* Rebels seeking to win broad popular support locally
* Residents tired of war, graft, want change but are wary
* Region's vast mineral wealth fuelled conflict for years
* "We're hostages to the situation" says local policeman
GOMA, Democratic Republic of Congo, Nov 24 (Reuters) - Hours
before rebels captured the eastern Congolese city of Goma on
Tuesday, more than a thousand prisoners hammered a hole through
the prison wall and escaped.
"This is going to have a big impact on the security of the
city," said a local magistrate who was afraid to give his name.
The mass prison break highlights the challenges the M23
rebel movement now faces in holding and administering Goma and
the expanding territory it has captured in a region long fought
over for its rich mineral deposits.
The M23 insurgents rolled into this neglected lakeside town
at the foot of a volcano after government forces abandoned their
positions. U.N. peacekeepers, after using helicopter gunships
against the rebels, said they could not defend the city, arguing
they had a limited mandate.
But the rebels need security and a functioning
administration if they are to win broader support.
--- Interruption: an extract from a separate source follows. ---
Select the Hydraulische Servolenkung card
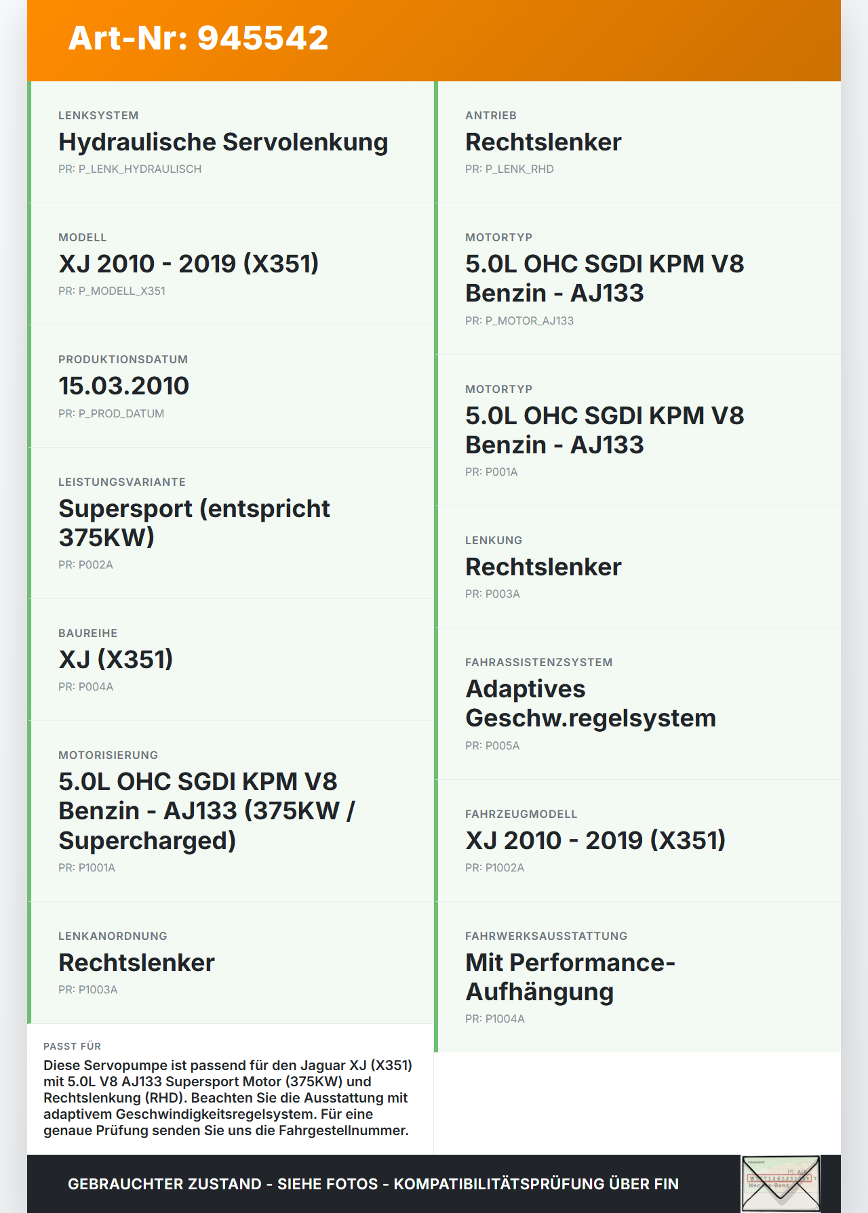The width and height of the screenshot is (868, 1213). 231,142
In a sign that nerves are still stretched taut, a
mid-afternoon burst of gunshots this week sent residents
scrambling for cover in the city's mud-choked back streets.
"Normally this road is one big traffic jam, you can't move.
But look at it today," said Georgette Bithondo, selling petrol
in plastic bottles. "We're suffering, we're scared."
Behind her, porters sat idly on their wooden carts. Banks
and many shops remain closed four days after the rebels entered.
Food prices are rising too. A measure of beans, a staple
food, now costs 1,000 Congolese francs ($1.07), from 800 francs
a week ago, while flour is up more than half at 500 francs a
measure in markets - all this in a country where 80 percent of
the population live on less than a dollar a day.
African Great Lakes region leaders, who fear the escalating
eastern Congo rebellion could drag the African continent's heart
into a wider war, called on M23 on Saturday to abandon their
offensive and quit Goma.
Congo and U.N. experts accuse neighbour Rwanda of backing
and directing the rebels, a charge strongly denied by Kigali.
A QUESTION OF TRUST
Yet some among Goma's one million people are ready to give
the rebels a chance to succeed where President Joseph Kabila's
national administration, 1,000 miles away to the west in
Kinshasa, has failed.
North Kivu province, of which Goma is the capital, and much
of eastern Congo has experienced two decades of conflict between
marauding rebels, militias and government troops that has
inflicted killings, rapes and lootings on millions of its
traumatised civilian population.
Popular anger at the national government's slow pace of
reform, corruption and rights abuses runs so deep that M23 may
even find a receptive audience.
Their plan, simply, is to persuade local administrators to
work for them.
"You don't have to do much to win the trust of people here.
The situation was so bad before," said Jean-Pierre Kabirigi at
the Goma-based Pole Institute, a socio-political think-tank.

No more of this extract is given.